■ DATASET ENTRIES ■

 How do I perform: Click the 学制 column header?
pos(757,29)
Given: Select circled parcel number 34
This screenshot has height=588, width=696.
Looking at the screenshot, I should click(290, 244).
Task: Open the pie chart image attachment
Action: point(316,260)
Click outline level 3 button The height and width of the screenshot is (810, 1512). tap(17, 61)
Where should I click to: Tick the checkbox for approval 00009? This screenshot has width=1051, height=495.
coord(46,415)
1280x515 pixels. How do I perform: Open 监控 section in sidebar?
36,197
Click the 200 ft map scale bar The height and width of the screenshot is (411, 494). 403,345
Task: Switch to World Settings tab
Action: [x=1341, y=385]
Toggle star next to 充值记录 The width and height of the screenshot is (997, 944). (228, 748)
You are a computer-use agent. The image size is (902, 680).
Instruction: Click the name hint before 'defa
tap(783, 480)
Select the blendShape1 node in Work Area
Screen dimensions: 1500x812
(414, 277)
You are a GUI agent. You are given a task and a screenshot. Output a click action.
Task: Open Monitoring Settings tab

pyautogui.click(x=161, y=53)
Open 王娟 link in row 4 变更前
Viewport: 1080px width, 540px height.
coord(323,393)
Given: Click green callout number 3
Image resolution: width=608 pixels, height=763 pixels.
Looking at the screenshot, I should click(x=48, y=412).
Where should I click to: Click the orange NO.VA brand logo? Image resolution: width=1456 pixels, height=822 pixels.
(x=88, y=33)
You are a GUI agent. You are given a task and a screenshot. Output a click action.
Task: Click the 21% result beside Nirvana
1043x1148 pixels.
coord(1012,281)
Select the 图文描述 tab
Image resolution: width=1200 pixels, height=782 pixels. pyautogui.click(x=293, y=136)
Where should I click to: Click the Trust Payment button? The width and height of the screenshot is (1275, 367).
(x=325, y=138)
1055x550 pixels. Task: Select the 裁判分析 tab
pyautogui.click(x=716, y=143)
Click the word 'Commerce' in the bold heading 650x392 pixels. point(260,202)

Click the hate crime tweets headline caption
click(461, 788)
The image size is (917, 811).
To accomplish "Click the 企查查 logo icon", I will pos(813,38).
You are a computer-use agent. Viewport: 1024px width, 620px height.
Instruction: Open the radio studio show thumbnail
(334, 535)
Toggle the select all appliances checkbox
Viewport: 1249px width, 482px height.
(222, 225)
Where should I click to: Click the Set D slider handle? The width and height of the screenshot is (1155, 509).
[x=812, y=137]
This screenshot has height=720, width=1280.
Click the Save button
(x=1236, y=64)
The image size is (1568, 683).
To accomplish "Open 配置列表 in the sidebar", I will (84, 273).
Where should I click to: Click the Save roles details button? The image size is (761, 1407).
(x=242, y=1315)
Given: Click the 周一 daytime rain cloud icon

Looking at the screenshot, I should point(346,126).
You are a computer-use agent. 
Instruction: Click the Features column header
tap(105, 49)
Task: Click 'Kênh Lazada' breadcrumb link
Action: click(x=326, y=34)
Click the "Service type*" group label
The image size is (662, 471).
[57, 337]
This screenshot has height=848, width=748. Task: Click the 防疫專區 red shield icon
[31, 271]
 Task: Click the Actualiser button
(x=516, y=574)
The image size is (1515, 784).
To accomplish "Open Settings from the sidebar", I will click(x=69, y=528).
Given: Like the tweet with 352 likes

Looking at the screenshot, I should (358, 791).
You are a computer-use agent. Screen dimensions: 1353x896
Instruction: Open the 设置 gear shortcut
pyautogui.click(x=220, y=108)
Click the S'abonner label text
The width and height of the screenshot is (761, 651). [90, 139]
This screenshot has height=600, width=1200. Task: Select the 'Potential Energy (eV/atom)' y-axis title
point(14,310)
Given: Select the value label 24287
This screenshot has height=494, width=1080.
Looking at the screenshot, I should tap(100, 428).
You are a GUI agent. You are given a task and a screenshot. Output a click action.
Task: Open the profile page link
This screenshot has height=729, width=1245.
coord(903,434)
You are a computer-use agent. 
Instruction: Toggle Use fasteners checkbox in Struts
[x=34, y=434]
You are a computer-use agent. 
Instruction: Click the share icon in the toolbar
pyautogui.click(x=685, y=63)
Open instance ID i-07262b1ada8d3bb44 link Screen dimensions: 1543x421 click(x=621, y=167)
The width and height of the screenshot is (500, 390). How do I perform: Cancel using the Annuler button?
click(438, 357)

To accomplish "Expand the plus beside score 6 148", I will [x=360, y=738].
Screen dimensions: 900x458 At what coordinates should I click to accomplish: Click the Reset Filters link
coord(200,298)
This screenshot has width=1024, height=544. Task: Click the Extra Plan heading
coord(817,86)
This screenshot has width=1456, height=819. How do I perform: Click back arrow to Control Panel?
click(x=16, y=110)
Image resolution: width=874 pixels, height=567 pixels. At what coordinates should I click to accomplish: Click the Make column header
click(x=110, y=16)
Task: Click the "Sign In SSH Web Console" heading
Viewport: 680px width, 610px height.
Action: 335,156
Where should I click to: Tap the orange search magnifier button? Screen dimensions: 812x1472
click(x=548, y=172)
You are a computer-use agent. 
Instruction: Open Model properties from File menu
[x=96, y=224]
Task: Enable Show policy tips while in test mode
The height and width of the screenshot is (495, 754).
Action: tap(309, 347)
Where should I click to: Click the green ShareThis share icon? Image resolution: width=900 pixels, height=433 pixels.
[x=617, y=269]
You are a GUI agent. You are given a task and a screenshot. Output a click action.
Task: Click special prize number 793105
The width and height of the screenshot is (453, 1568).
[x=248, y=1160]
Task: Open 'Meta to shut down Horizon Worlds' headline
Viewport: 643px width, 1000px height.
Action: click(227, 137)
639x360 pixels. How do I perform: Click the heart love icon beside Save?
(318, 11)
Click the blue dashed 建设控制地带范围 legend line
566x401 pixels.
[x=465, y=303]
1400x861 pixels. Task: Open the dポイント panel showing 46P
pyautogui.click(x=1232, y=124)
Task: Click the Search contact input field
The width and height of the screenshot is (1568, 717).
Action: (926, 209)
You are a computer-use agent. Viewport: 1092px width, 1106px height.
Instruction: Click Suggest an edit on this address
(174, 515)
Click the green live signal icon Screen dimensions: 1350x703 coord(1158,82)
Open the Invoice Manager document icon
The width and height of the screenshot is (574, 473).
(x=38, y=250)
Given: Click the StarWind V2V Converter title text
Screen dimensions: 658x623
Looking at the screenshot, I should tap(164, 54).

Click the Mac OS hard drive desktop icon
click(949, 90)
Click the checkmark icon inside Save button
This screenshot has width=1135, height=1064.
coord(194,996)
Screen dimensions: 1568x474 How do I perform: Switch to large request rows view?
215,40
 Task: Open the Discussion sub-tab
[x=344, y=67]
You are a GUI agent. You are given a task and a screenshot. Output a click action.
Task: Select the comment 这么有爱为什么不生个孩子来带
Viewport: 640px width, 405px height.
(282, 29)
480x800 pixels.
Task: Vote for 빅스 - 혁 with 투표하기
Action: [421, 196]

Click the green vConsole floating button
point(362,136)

■ TASK DETAILS ■
The records above should be copied out again in full, exactly as they appear.

■ RESULT ■
 How do I perform: Click the 学制 column header?
pos(757,29)
Given: Select circled parcel number 34
This screenshot has height=588, width=696.
Looking at the screenshot, I should click(290, 244).
Task: Open the pie chart image attachment
Action: point(316,260)
Click outline level 3 button The height and width of the screenshot is (810, 1512). tap(17, 61)
Where should I click to: Tick the checkbox for approval 00009? This screenshot has width=1051, height=495.
coord(46,415)
1280x515 pixels. How do I perform: Open 监控 section in sidebar?
36,197
Click the 200 ft map scale bar The height and width of the screenshot is (411, 494). 403,345
Task: Switch to World Settings tab
Action: [x=1341, y=385]
Toggle star next to 充值记录 The width and height of the screenshot is (997, 944). (228, 748)
You are a computer-use agent. The image size is (902, 680).
Instruction: Click the name hint before 'defa
tap(783, 480)
Select the blendShape1 node in Work Area
Screen dimensions: 1500x812
(414, 277)
You are a GUI agent. You are given a task and a screenshot. Output a click action.
Task: Open Monitoring Settings tab

pyautogui.click(x=161, y=53)
Open 王娟 link in row 4 变更前
Viewport: 1080px width, 540px height.
coord(323,393)
Given: Click green callout number 3
Image resolution: width=608 pixels, height=763 pixels.
Looking at the screenshot, I should click(x=48, y=412).
Where should I click to: Click the orange NO.VA brand logo? Image resolution: width=1456 pixels, height=822 pixels.
(x=88, y=33)
You are a GUI agent. You are given a task and a screenshot. Output a click action.
Task: Click the 21% result beside Nirvana
1043x1148 pixels.
coord(1012,281)
Select the 图文描述 tab
Image resolution: width=1200 pixels, height=782 pixels. pyautogui.click(x=293, y=136)
Where should I click to: Click the Trust Payment button? The width and height of the screenshot is (1275, 367).
(x=325, y=138)
1055x550 pixels. Task: Select the 裁判分析 tab
pyautogui.click(x=716, y=143)
Click the word 'Commerce' in the bold heading 650x392 pixels. point(260,202)

Click the hate crime tweets headline caption
click(461, 788)
The image size is (917, 811).
To accomplish "Click the 企查查 logo icon", I will pos(813,38).
You are a computer-use agent. Viewport: 1024px width, 620px height.
Instruction: Open the radio studio show thumbnail
(334, 535)
Toggle the select all appliances checkbox
Viewport: 1249px width, 482px height.
(222, 225)
Where should I click to: Click the Set D slider handle? The width and height of the screenshot is (1155, 509).
[x=812, y=137]
This screenshot has height=720, width=1280.
Click the Save button
(x=1236, y=64)
The image size is (1568, 683).
To accomplish "Open 配置列表 in the sidebar", I will (84, 273).
Where should I click to: Click the Save roles details button? The image size is (761, 1407).
(x=242, y=1315)
Given: Click the 周一 daytime rain cloud icon

Looking at the screenshot, I should point(346,126).
You are a computer-use agent. 
Instruction: Click the Features column header
tap(105, 49)
Task: Click 'Kênh Lazada' breadcrumb link
Action: click(x=326, y=34)
Click the "Service type*" group label
The image size is (662, 471).
[57, 337]
This screenshot has height=848, width=748. Task: Click the 防疫專區 red shield icon
[31, 271]
 Task: Click the Actualiser button
(x=516, y=574)
The image size is (1515, 784).
To accomplish "Open Settings from the sidebar", I will click(x=69, y=528).
Given: Like the tweet with 352 likes

Looking at the screenshot, I should (358, 791).
You are a computer-use agent. Screen dimensions: 1353x896
Instruction: Open the 设置 gear shortcut
pyautogui.click(x=220, y=108)
Click the S'abonner label text
The width and height of the screenshot is (761, 651). [90, 139]
This screenshot has height=600, width=1200. Task: Select the 'Potential Energy (eV/atom)' y-axis title
point(14,310)
Given: Select the value label 24287
This screenshot has height=494, width=1080.
Looking at the screenshot, I should tap(100, 428).
You are a GUI agent. You are given a task and a screenshot. Output a click action.
Task: Open the profile page link
This screenshot has height=729, width=1245.
coord(903,434)
You are a computer-use agent. 
Instruction: Toggle Use fasteners checkbox in Struts
[x=34, y=434]
You are a computer-use agent. 
Instruction: Click the share icon in the toolbar
pyautogui.click(x=685, y=63)
Open instance ID i-07262b1ada8d3bb44 link Screen dimensions: 1543x421 click(x=621, y=167)
The width and height of the screenshot is (500, 390). How do I perform: Cancel using the Annuler button?
click(438, 357)

To accomplish "Expand the plus beside score 6 148", I will [x=360, y=738].
Screen dimensions: 900x458 At what coordinates should I click to accomplish: Click the Reset Filters link
coord(200,298)
This screenshot has width=1024, height=544. Task: Click the Extra Plan heading
coord(817,86)
This screenshot has width=1456, height=819. How do I perform: Click back arrow to Control Panel?
click(x=16, y=110)
Image resolution: width=874 pixels, height=567 pixels. At what coordinates should I click to accomplish: Click the Make column header
click(x=110, y=16)
Task: Click the "Sign In SSH Web Console" heading
Viewport: 680px width, 610px height.
Action: 335,156
Where should I click to: Tap the orange search magnifier button? Screen dimensions: 812x1472
click(x=548, y=172)
You are a computer-use agent. 
Instruction: Open Model properties from File menu
[x=96, y=224]
Task: Enable Show policy tips while in test mode
The height and width of the screenshot is (495, 754).
Action: tap(309, 347)
Where should I click to: Click the green ShareThis share icon? Image resolution: width=900 pixels, height=433 pixels.
[x=617, y=269]
You are a GUI agent. You are given a task and a screenshot. Output a click action.
Task: Click special prize number 793105
The width and height of the screenshot is (453, 1568).
[x=248, y=1160]
Task: Open 'Meta to shut down Horizon Worlds' headline
Viewport: 643px width, 1000px height.
Action: click(227, 137)
639x360 pixels. How do I perform: Click the heart love icon beside Save?
(318, 11)
Click the blue dashed 建设控制地带范围 legend line
566x401 pixels.
[x=465, y=303]
1400x861 pixels. Task: Open the dポイント panel showing 46P
pyautogui.click(x=1232, y=124)
Task: Click the Search contact input field
The width and height of the screenshot is (1568, 717).
Action: (926, 209)
You are a computer-use agent. Viewport: 1092px width, 1106px height.
Instruction: Click Suggest an edit on this address
(174, 515)
Click the green live signal icon Screen dimensions: 1350x703 coord(1158,82)
Open the Invoice Manager document icon
The width and height of the screenshot is (574, 473).
(x=38, y=250)
Given: Click the StarWind V2V Converter title text
Screen dimensions: 658x623
Looking at the screenshot, I should tap(164, 54).

Click the Mac OS hard drive desktop icon
click(949, 90)
Click the checkmark icon inside Save button
This screenshot has width=1135, height=1064.
coord(194,996)
Screen dimensions: 1568x474 How do I perform: Switch to large request rows view?
215,40
 Task: Open the Discussion sub-tab
[x=344, y=67]
You are a GUI agent. You are given a task and a screenshot. Output a click action.
Task: Select the comment 这么有爱为什么不生个孩子来带
Viewport: 640px width, 405px height.
(282, 29)
480x800 pixels.
Task: Vote for 빅스 - 혁 with 투표하기
Action: [421, 196]

Click the green vConsole floating button
point(362,136)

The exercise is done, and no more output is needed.